-- Data supplied follows --

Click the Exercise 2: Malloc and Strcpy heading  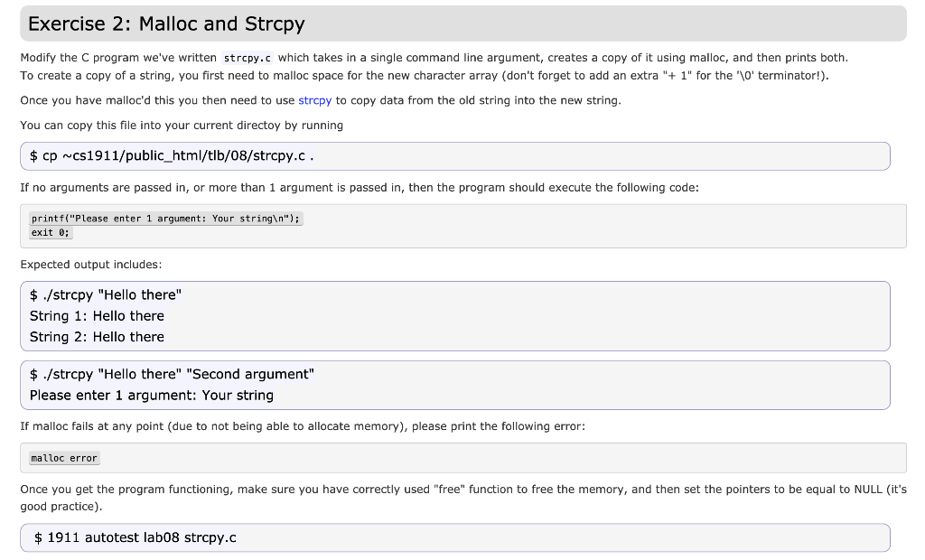pyautogui.click(x=166, y=23)
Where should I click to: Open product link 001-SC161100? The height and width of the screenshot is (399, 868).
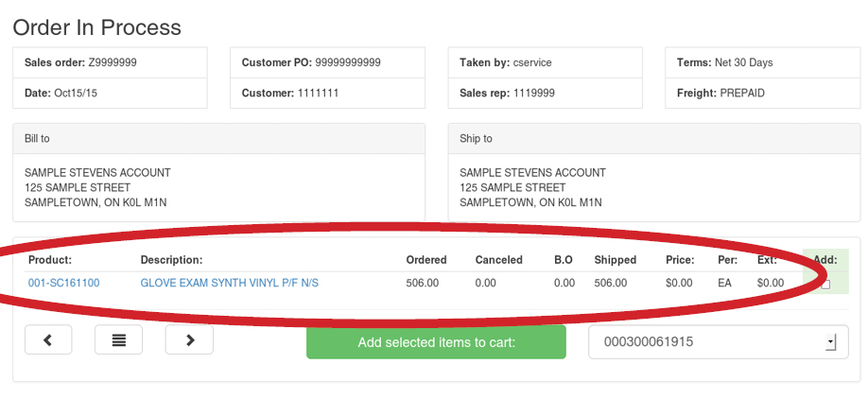64,283
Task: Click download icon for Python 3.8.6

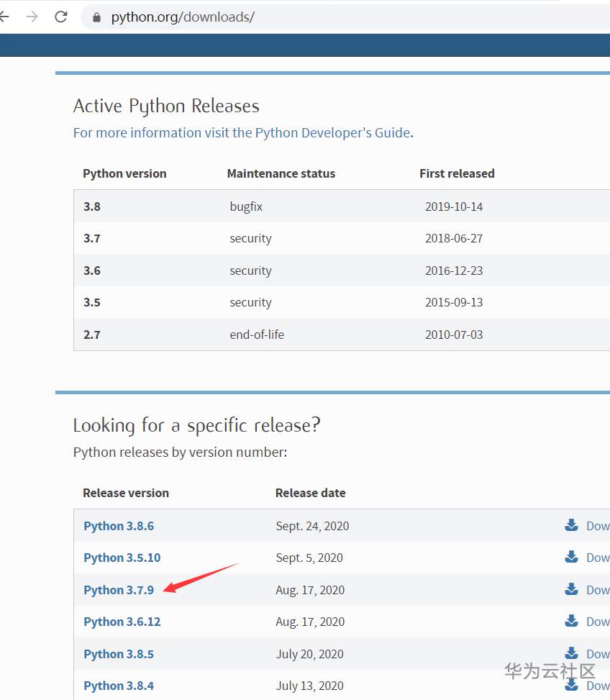Action: point(571,525)
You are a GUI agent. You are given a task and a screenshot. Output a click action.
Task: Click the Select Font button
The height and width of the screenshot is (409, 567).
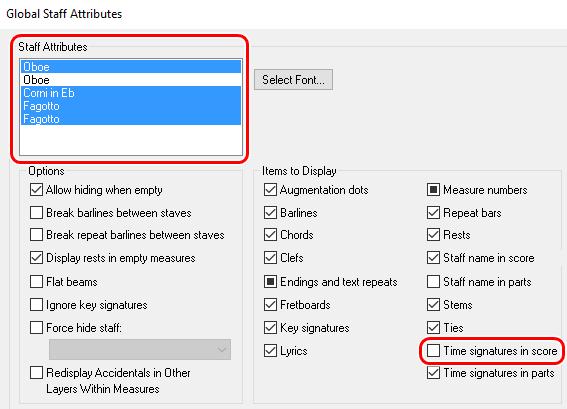293,80
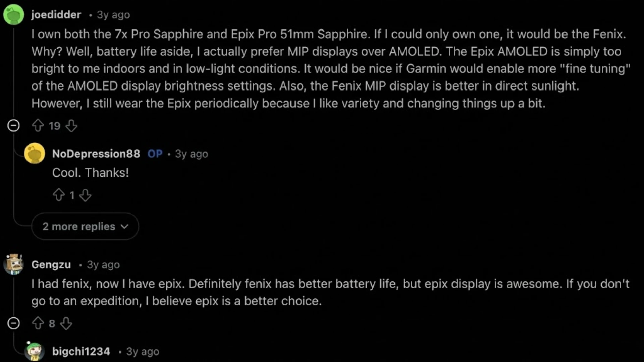Open NoDepression88's avatar
This screenshot has height=362, width=644.
[x=35, y=154]
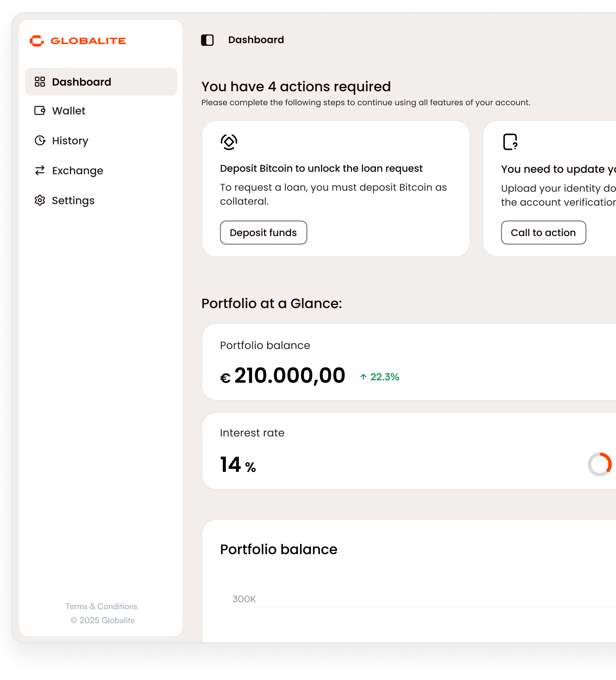Open Settings via the gear icon
616x680 pixels.
pyautogui.click(x=40, y=200)
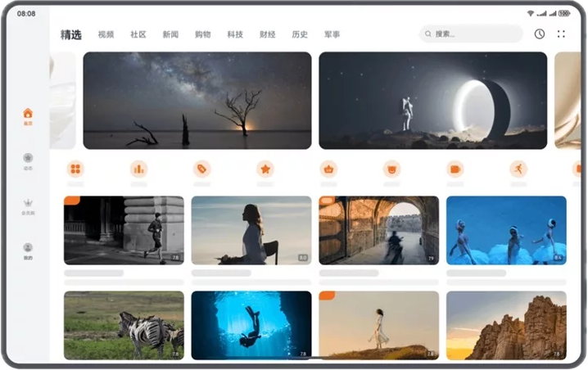Tap the bar chart ranking icon
588x370 pixels.
[138, 169]

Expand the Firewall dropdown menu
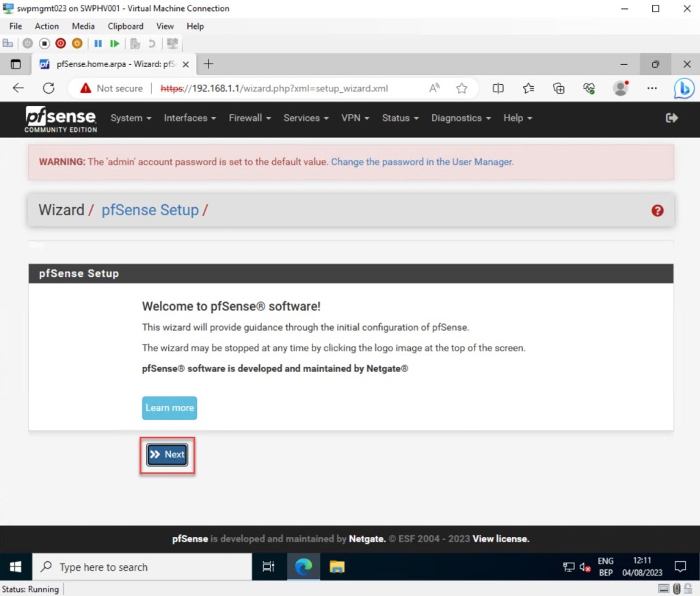pyautogui.click(x=250, y=118)
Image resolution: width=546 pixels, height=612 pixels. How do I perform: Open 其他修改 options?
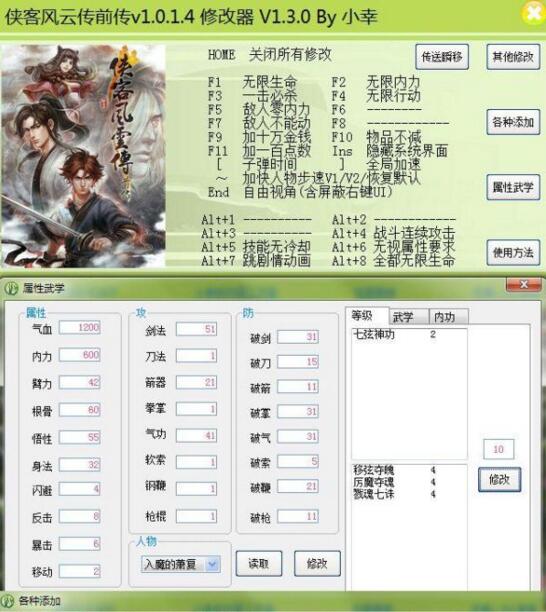513,57
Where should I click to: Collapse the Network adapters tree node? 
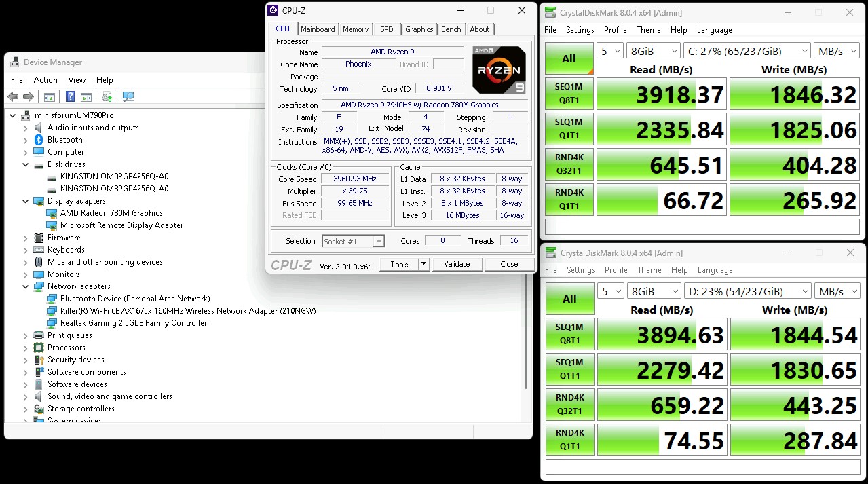(26, 286)
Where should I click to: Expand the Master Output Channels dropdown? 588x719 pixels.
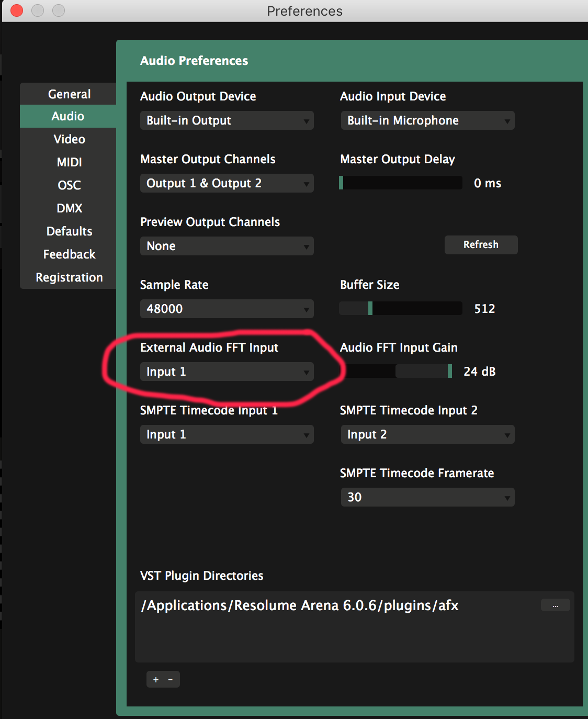227,183
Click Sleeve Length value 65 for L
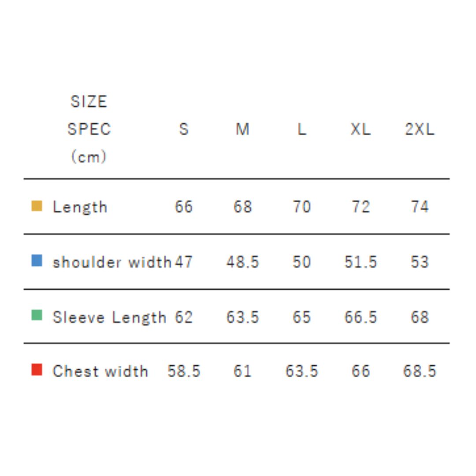The image size is (476, 476). pos(301,317)
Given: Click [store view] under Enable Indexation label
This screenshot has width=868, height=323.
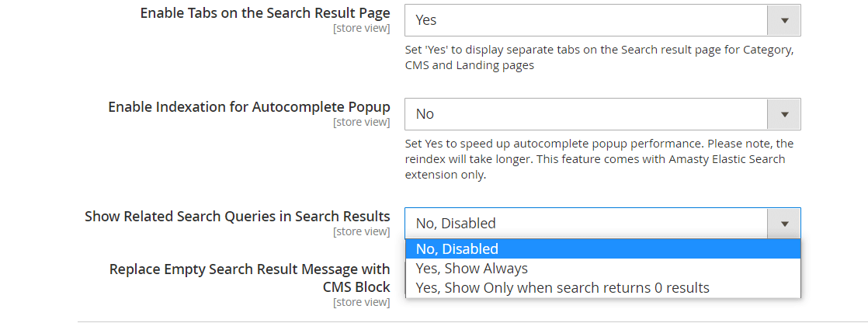Looking at the screenshot, I should click(x=361, y=122).
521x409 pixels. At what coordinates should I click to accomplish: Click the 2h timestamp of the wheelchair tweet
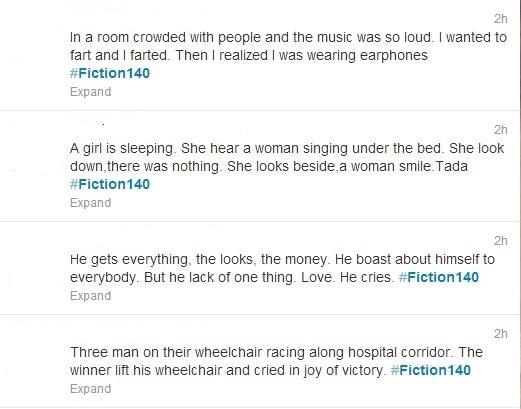[501, 334]
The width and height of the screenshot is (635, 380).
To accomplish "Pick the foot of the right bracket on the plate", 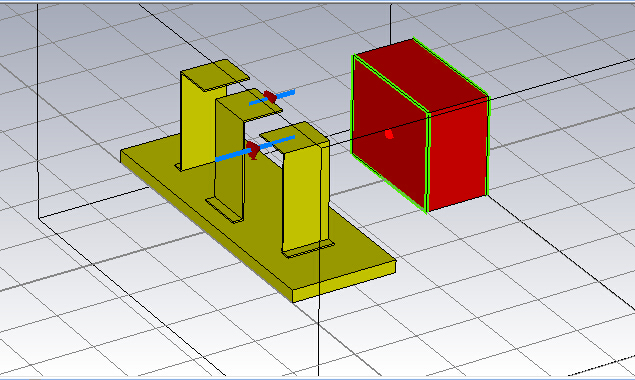I will click(308, 249).
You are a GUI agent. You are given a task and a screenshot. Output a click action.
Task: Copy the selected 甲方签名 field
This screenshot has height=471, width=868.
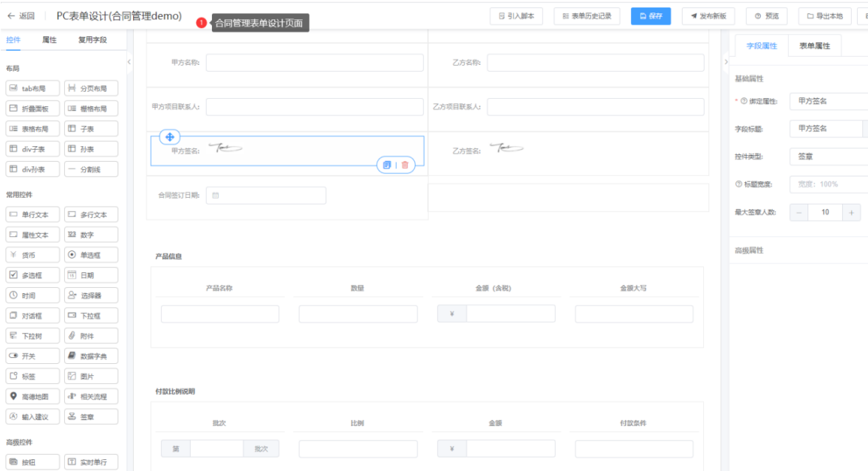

-- Data supplied concluded --

Task - A verbatim reproduction is expected: starting at the line above that has "Where should I click to: Collapse", ending at the line that has "The width and", both included, and with no pictures and no other lines.

Answer area -
Where should I click to: Collapse the Network adapters tree node? 
(26, 286)
Where should I click to: Expand the Master Output Channels dropdown? 588x719 pixels.
227,183
Click Sleeve Length value 65 for L
The image size is (476, 476). pos(301,317)
Given: Click [store view] under Enable Indexation label
This screenshot has width=868, height=323.
Looking at the screenshot, I should click(x=361, y=122).
521x409 pixels. At what coordinates should I click to accomplish: Click the 2h timestamp of the wheelchair tweet
[501, 334]
The width and height of the screenshot is (635, 380).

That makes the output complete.